I'm not even on T yet and in the last 3 years my frustration levels have gone through the roof. I have punched doors and trashed rooms, which is uncharacteristic of me. But I do put it down the the ramping up of stress at home to almost unbearable levels; coming out didn't help, but many other problems like family acting like jerks, money stress, and a very small living space shared with someone else who is abysmal at being social and doesn't recognize when they are being an ->-bleeped-<-. And I can't leave this situation at the moment.
I noticed in the past when I became angry I would simply feel kind of upset; now when I feel it I can literally feel a sensation that flashes through me and an impulse to be violent toward something. I say something - objects. There's still a very strong check on me ever hitting a person, which I won't do unless they do it to me first. My mother is a violent alcoholic and I'd lose all respect for myself if I ever became like her and started using other people as punching bags.
It is best to find ways of avoiding becoming angry in the first place. Being angry puts physiological stress on the body, but causes much longer-lasting problems in your relationships with other people. I've stopped interacting with others in a way that I know leads to arguments and issues, and I do just shrug and walk away if I see it going that way. The other person I live with has finally started to do it as well, so it works twofold now. Just ask yourself is it something even worth getting riled up about, especially if it's just some disagreement or someone being a jerk you can walk away from. If you do still become angry, it might be an idea to get one of those stress toys or hand exercisers. Just the practice of focusing on an object and grasping it can take your mind off the issue and stop you hitting the roof. I think - it's just my opinion though - that those with more masculine minds and personalities or those on T probably get this kind of reaction because action - doing something about a thing that is a problem - is a very 'male response'. If it's not a constructive action, the urge to just "do something" about your pent up feelings can just as easily become a destructive action. So try to make it something constructive. Leave the room, talk a walk, go distract yourself with something you enjoy like a movie or game. Anything but sit there boiling over, huh.

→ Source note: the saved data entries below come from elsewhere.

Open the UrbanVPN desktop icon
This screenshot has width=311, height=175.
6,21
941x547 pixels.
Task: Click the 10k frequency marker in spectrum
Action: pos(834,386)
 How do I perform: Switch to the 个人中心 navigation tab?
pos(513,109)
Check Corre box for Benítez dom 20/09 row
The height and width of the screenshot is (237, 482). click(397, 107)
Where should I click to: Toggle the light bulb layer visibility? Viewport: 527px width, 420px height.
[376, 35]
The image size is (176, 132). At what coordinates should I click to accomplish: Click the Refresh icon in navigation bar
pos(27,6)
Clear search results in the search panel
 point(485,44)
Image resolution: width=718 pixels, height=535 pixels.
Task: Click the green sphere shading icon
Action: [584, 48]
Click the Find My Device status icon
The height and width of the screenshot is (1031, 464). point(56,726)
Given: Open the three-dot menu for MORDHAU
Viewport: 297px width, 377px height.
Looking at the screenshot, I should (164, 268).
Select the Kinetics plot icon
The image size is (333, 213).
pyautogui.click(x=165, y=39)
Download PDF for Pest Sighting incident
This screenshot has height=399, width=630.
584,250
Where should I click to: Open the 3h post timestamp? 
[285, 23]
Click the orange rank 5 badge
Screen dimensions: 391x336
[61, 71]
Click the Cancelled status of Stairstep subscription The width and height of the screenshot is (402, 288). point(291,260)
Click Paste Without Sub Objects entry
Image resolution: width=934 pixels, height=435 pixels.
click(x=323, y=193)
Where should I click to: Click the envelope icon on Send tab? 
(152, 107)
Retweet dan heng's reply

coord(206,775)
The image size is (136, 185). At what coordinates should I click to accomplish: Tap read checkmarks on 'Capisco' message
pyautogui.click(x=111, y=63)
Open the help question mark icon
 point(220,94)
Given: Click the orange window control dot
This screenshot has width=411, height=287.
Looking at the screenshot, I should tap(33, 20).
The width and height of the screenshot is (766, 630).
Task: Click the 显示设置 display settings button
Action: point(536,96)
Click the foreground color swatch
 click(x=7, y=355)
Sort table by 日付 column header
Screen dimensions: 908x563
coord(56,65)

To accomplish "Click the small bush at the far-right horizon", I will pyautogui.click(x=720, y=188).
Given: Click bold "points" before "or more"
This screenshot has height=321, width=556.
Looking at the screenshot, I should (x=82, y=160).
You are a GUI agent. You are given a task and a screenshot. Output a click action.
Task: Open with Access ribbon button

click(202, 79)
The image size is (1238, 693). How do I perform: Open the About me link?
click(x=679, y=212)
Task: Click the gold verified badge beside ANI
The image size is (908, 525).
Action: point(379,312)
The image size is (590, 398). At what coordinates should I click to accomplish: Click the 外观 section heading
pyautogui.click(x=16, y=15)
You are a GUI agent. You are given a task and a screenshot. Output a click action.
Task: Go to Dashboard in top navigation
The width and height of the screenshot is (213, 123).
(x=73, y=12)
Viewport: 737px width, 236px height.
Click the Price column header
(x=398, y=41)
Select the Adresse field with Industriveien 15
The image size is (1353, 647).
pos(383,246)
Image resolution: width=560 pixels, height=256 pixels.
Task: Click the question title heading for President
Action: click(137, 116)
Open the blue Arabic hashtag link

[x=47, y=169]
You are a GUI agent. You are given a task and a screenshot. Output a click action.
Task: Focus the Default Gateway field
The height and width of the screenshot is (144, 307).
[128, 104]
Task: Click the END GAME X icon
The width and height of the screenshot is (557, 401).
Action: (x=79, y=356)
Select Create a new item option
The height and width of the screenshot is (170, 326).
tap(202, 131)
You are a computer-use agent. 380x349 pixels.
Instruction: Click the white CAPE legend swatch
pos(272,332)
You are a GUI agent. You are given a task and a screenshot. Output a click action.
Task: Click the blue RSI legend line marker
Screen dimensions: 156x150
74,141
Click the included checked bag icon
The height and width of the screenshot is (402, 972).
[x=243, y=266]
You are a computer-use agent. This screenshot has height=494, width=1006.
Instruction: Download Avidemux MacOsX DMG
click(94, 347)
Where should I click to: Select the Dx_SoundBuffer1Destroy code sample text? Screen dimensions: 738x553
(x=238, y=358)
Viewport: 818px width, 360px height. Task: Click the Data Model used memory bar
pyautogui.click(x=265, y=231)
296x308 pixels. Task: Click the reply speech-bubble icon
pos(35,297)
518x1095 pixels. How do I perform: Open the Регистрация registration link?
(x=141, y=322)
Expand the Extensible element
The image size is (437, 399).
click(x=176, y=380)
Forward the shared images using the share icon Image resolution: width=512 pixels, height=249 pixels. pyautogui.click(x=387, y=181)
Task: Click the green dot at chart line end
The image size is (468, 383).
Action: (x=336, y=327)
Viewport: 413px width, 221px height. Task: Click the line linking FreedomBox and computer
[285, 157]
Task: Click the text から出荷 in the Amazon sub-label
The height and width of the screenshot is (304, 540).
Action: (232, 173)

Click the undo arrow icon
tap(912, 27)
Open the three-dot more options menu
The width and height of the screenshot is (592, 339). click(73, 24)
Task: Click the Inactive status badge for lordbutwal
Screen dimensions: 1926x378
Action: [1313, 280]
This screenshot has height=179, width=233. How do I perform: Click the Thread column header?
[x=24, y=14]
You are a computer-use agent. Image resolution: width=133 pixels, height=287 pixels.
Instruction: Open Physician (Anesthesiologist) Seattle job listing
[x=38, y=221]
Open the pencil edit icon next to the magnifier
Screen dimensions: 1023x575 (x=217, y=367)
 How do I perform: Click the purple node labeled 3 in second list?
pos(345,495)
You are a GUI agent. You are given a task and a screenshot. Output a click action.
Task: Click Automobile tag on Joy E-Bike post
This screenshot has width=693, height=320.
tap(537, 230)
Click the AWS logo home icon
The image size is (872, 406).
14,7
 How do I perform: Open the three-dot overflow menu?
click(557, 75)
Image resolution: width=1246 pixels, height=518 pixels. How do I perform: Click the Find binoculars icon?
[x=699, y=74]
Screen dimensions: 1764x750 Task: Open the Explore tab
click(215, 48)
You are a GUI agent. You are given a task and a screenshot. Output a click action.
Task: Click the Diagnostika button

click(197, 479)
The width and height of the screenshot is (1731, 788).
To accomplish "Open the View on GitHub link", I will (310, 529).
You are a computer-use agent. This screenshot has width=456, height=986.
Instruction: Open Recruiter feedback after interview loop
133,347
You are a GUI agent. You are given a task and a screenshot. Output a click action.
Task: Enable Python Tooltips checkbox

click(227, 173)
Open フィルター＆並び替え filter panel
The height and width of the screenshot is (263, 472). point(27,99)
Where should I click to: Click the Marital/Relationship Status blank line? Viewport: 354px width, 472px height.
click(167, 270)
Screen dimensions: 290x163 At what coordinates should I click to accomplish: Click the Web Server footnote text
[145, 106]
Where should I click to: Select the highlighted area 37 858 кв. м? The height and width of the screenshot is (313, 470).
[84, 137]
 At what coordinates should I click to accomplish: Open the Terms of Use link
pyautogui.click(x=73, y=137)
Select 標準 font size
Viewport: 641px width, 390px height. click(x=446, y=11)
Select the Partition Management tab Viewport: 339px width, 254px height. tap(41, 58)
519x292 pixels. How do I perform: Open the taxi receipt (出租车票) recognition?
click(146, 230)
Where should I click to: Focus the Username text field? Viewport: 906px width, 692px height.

I get the feeling over time I've matured into a male and my mind has become increasing more male-like... as when I was younger I'd be happy to just sit and stew about something, and was never that angry about it... but now I know there are problems if I sit and stew, and that getting angry gives me headaches which can't be good for blood pressure, and that a lot of what gets me angry has some long-term context in my relationships to other people. I've identified what it is that gets me angry the most and it's this - people being hypocrites or outright disrespectful, within the context of our specific relationship. So my advice would be to pinpoint what it is that sets off your anger particularly, and take steps to avoid it. I've avoided those people who infuriate me for the most part, and I haven't felt angry in many weeks.